> [Problem description]:
A single stretch of the material below is to be transcribed exactly, starting at the line with "A simple ACMEv2 client for Windows (71, 1869)" and ending after the line with "Slack (587, 382)".

> [Material for this task]:
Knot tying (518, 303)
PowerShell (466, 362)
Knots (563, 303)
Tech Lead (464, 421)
* * *
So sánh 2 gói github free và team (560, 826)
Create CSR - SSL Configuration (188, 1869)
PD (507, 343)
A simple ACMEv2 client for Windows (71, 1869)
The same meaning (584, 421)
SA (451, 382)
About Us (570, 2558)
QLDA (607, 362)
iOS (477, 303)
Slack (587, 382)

> [Answer to this exercise]:
A simple ACMEv2 client for Windows (71, 1869)
The same meaning (584, 421)
SA (451, 382)
About Us (570, 2558)
QLDA (607, 362)
iOS (477, 303)
Slack (587, 382)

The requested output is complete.